Razia Datang, PKL “Menghilang”… Lalu Kembali Lagi

Penertiban yang dilakukan aparat disebut tidak berkelanjutan. Saat razia berlangsung, pedagang menutup lapak. Namun setelah petugas pergi, aktivitas kembali normal.

“Kalau ada operasi, tutup. Tapi setelah petugas pergi, buka lagi.
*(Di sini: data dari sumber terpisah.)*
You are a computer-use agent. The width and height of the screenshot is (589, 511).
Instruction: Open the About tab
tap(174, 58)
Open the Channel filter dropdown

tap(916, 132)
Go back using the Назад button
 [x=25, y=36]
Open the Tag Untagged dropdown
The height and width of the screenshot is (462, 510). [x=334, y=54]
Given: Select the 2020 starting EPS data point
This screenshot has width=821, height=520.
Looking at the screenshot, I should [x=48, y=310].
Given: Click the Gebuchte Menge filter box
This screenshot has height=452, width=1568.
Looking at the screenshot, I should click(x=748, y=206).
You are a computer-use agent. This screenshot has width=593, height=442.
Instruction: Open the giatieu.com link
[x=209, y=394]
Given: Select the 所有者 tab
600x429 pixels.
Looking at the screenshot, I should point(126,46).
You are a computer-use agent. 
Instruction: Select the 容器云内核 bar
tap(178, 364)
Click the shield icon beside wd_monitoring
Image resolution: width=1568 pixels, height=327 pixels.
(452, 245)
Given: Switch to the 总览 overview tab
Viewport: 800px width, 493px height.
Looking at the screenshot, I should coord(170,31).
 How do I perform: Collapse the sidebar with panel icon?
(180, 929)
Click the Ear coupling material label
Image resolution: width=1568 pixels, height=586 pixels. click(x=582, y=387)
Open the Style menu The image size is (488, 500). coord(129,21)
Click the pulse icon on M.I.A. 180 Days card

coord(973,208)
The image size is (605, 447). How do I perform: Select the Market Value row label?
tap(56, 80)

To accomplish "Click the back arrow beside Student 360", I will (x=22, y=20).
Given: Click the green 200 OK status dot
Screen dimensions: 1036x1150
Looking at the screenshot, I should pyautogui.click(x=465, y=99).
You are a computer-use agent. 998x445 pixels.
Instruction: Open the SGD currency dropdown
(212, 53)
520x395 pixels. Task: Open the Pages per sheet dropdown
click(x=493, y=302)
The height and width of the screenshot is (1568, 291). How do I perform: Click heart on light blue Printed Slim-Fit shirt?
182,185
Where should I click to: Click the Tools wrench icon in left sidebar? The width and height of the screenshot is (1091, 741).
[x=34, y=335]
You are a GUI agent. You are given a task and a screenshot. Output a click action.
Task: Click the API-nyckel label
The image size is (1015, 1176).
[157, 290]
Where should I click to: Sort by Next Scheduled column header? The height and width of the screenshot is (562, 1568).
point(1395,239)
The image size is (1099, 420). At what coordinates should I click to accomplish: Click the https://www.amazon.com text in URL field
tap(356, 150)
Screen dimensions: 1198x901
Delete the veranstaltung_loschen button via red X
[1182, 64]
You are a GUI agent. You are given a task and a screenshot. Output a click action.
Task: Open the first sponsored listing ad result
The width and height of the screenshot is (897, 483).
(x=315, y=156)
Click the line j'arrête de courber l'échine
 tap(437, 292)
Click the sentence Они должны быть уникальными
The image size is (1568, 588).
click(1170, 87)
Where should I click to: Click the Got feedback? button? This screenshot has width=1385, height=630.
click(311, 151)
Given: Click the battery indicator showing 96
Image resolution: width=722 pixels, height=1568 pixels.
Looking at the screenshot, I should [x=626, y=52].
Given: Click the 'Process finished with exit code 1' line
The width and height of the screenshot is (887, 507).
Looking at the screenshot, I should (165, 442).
Seolah hanya disisir sekilas lalu ditinggal,” bebernya.

Solusi Sederhana, Tapi Tak Kunjung Dilakukan

Ayub mengungkapkan bahwa para pedagang sebenarnya tidak menolak jika dipindahkan ke dalam pasar—bahkan siap jika ditata secara bersama.

Ia juga mengusulkan pembentukan posko pemantauan agar pengawasan berjalan konsisten, namun hingga kini belum terealisasi.

Publik Menunggu Ketegasan

Dengan kondisi yang terus berulang, masyarakat kini menunggu langkah nyata dari pemerintah Kota Tangerang.

Apakah penataan PKL akan terus menjadi rutinitas tanpa hasil, atau ada gebrakan tegas untuk mengembalikan fungsi jalan dan menghidupkan kembali Pasar Anyar?

Satu hal yang pasti, jika dibiarkan berlarut-larut, persoalan ini bukan hanya soal ketertiban—tetapi juga menyangkut keadilan bagi para pedagang yang patuh aturan.(ceng)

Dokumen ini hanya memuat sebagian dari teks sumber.